Cassa Pancho was interviewed by Susan Dalgetty Ezra, Chair of the London Ballet Circle on 26th September 2016 at the Civil Service Club.  
Our Chairman welcomed one of London Ballet Circle's Vice-Presidents, Cassa Pancho MBE, the founder and award-winning Artistic Director of Ballet Black. This company was established to provide opportunities for dancers of black and Asian descent, especially in classical ballet.  Cassa explained that her parents had no connection to the dance world, but they started her ballet career when she was two and a half years old, in Ealing.  Initially she screamed before and after her classes but soon began to enjoy it!  
 
Cassa took the Royal Academy of Dance exams and went on to train there.  Most of her fellow students became teachers. However, she went on to take a degree in classical dance at Durham University, and she concentrated on choreography whilst studying there. In her final year she wrote a dissertation on the lack of black women in classical ballet in the United Kingdom. Whilst researching this she met Denzil Bailey.  It took her five years to complete her studies as she had suffered a fractured back. She qualified as a teacher.  On graduation in 2001 she founded Ballet Black, to provide the opportunities she had realised were missing for black classical dancers. Denzil Bailey was the Founding Ballet Master. She started looking for dancers to recruit by placing an advertisement in a black women's magazine, and relying on word of mouth. She found dancers who were interested in joining her company and she was offered free studio space one day a week for her company. Cassa and Denzil put together a performance at the Royal Academy of Dance, Maison Blanc donated cakes and champagne, her husband was the physiotherapist for Trinity College of Music so helped recruit student musicians to provide live music, her mother made costumes and 150 people attended that performance. The new company had a lot of well wishers and the performance made enough money to pay for another show. This was at the Cochrane Theatre as part of Black History Month.  
 
In 2003 the Company really started to take off. It only performed new work - ballets created by Cassa, Denzil, Stephen Sheriff and Daniel Jones, all performed to live music.  She realised that the company needed a repertoire and commissioned people to make work specifically for Ballet Black. She did not want pieces that were performed by the Royal Ballet or any other companies. Some choreographers approach the company for a commission and others are sought out. Cassa tries to create a balance between the work of the new, the up and coming and the established choreographers. It is easier for the company to afford choreographers based in this country.  

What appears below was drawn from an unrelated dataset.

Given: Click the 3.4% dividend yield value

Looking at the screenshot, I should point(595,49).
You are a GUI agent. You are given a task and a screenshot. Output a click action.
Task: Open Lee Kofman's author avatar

The company performs at the Barbican Centre in London, as the Linbury Theatre is closed at present, and on tour, so all their ballets have to fit into a couple of suitcases!  In the last year, the company has revived Christopher Hampson's Storyville and Arthur Pita created a pas de deux, Cristaux. Christopher Marney also created a new ballet, To Begin, Begin.  
 
Cassa aims to create a balanced programme, and not to present three dark pieces on the same evening - and to finish the performance with a narrative ballet. The casting is not decided at the outset, but emerges as each piece is created. The company has sixteen tour dates before the end of 2016 and Cassa is also working on the next season.